Tout commence en août 2023, dans un pavillon tranquille de la Sarthe. Bruno D., retraité, est enlevé sous les yeux de ses voisins par de faux livreurs. En réalité, les ravisseurs visent son fils, un streamer devenu millionnaire grâce aux cryptomonnaies. Quelques heures plus tard, celui-ci verse près de 1,7 million d’euros en ethereum pour libérer son père. L’épisode marque le point de départ d’une série d’enlèvements qui vont terroriser le milieu de la crypto en France. Le gang, composé de jeunes déjà connus de la justice et pour certains passés par la maison d’arrêt de Bois-d’Arcy, se structure vite. Logistique, repérages, appartements loués pour les séquestrations : rien n’est laissé au hasard. À la tête de l’organisation, un certain Badiss Bajjou, 22 ans, en cavale au Maroc. Ses consignes, transmises via messageries chiffrées, orchestrent les rapts à distance. L’un de ses lieutenants, Djelloul C., alias « le Mexicain », arrêté dès le premier enlèvement, continue pourtant de coordonner certaines opérations depuis sa cellule, à l’aide d’un simple iPhone 8.

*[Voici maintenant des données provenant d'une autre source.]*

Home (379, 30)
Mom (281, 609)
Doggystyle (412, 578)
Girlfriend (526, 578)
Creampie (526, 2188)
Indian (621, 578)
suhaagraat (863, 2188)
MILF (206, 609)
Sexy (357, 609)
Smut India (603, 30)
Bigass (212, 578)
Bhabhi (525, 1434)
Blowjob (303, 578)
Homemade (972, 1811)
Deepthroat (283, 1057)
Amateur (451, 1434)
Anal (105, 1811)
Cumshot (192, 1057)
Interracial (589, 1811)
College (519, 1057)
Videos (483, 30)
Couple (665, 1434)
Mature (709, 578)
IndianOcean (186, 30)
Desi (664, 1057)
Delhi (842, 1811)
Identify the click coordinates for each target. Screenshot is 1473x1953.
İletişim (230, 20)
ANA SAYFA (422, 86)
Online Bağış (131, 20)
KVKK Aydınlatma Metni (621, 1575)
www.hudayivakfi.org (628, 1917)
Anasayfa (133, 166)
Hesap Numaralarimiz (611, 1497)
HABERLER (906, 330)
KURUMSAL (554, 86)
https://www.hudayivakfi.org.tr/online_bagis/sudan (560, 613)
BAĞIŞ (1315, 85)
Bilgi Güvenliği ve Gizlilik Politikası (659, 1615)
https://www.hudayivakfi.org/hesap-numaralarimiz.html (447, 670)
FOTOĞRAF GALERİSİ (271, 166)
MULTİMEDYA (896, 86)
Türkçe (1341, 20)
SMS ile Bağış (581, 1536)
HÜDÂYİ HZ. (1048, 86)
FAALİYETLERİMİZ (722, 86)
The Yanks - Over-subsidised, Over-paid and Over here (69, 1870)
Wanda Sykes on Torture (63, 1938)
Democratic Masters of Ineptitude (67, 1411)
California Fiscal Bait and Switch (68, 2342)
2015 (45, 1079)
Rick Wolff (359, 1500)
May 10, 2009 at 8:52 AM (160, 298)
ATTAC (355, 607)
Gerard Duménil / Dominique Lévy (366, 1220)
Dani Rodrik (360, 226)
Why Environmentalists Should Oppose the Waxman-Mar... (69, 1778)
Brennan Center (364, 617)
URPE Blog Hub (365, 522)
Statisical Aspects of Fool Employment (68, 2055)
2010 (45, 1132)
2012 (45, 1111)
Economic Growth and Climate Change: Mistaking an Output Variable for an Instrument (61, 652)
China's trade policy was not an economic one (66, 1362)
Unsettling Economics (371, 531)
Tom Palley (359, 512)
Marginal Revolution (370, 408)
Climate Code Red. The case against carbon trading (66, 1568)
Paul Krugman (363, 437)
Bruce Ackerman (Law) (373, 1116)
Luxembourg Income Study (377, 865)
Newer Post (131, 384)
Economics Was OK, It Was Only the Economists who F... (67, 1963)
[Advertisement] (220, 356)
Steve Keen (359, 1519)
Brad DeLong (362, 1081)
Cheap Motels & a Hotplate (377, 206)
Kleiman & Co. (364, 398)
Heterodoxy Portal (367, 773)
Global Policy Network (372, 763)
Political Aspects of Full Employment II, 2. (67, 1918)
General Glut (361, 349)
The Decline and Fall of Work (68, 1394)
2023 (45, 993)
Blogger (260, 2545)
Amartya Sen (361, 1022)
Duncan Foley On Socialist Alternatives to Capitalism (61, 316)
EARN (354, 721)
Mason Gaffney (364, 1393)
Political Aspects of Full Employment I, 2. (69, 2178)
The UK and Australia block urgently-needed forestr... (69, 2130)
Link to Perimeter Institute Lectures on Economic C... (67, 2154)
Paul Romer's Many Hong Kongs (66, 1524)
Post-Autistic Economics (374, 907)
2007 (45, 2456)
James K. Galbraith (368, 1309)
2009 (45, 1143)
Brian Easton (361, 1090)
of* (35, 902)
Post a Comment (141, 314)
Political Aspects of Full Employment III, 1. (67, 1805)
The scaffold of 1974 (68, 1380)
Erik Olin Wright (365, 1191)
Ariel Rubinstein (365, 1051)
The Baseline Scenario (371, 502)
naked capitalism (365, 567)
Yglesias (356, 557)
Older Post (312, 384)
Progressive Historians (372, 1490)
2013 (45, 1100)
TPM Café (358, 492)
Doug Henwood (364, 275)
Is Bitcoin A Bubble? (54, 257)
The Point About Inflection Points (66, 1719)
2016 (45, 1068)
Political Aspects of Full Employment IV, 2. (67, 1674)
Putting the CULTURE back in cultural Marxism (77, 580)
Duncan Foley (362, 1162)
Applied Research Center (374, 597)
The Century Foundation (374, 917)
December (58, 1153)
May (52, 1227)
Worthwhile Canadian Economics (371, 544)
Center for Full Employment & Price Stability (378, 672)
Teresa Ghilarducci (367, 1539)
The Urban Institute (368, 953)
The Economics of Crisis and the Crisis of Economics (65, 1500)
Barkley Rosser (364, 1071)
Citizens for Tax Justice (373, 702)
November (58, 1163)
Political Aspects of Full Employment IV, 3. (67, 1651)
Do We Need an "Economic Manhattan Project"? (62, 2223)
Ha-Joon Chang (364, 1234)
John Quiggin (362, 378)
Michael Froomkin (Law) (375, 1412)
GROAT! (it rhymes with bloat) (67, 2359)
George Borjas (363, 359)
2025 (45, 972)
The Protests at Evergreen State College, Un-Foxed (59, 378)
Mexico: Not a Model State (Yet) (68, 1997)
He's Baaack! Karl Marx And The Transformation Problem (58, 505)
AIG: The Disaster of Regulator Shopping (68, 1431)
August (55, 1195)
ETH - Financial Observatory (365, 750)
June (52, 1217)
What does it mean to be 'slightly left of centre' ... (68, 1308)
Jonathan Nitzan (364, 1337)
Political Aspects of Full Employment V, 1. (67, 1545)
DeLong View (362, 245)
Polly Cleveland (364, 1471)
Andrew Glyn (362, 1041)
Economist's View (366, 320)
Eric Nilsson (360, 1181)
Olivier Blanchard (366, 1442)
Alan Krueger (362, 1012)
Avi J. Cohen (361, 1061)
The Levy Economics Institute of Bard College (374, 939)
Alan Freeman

Un mode opératoire d’une brutalité croissante
Après Bruno D., les victimes suivantes subissent une violence inédite. En janvier 2025, David Balland, cofondateur de Ledger, est kidnappé avec sa compagne. Pour accélérer la rançon, ses geôliers lui sectionnent un doigt. Trois mois plus tard, le père d’un joueur de poker fortuné est à son tour enlevé à Paris. Les ravisseurs exigent huit millions d’euros en cryptomonnaie, multipliant insultes et menaces. Dans leurs messages, ils détaillent un programme macabre : amputations répétées, tortures, jusqu’à la mise à mort. Après cinquante-huit heures de calvaire et la mutilation d’un doigt, la victime est libérée par un assaut de la BRI. Les enquêteurs, en exploitant le téléphone de Djelloul C., découvrent l’ampleur du réseau et ses projets. Les notes retrouvées listent cagoules, tasers, serflex, téléphones prépayés, véhicules maquillés. Les policiers comprennent que plusieurs attaques étaient planifiées à la chaîne. D’autres rapts sont recensés, certains avortés de justesse, notamment en Belgique, où la compagne d’un entrepreneur crypto avait déjà été prise pour cible.
La chute du « cerveau » au Maroc
Face à la multiplication des affaires, la coopération judiciaire s’intensifie. En mai, le ministre de l’intérieur français obtient l’appui de son homologue marocain. Le 3 juin 2025, Badiss Bajjou est arrêté à Tanger. La « dénonciation officielle » permet au Maroc de le poursuivre sur son sol, faute d’extradition. Malgré cette arrestation, les dossiers restent éparpillés entre plusieurs juridictions françaises, compliquant la centralisation des preuves. Les avocats des parties civiles dénoncent un manque de coordination, alors même que le mode opératoire, le commanditaire et les principaux exécutants sont identifiés. Cette série criminelle, inédite par sa violence et son recours systématique aux rançons en cryptomonnaies, révèle la vulnérabilité d’un secteur exposé et ostentatoire. Elle illustre aussi l’agilité de réseaux capables d’orchestrer des rapts depuis l’étranger ou même depuis une cellule de prison. Mais avec l’arrestation de Bajjou, les enquêteurs espèrent avoir mis fin, au moins provisoirement, à un cycle de kidnappings ultraviolents qui aura marqué l’année 2025.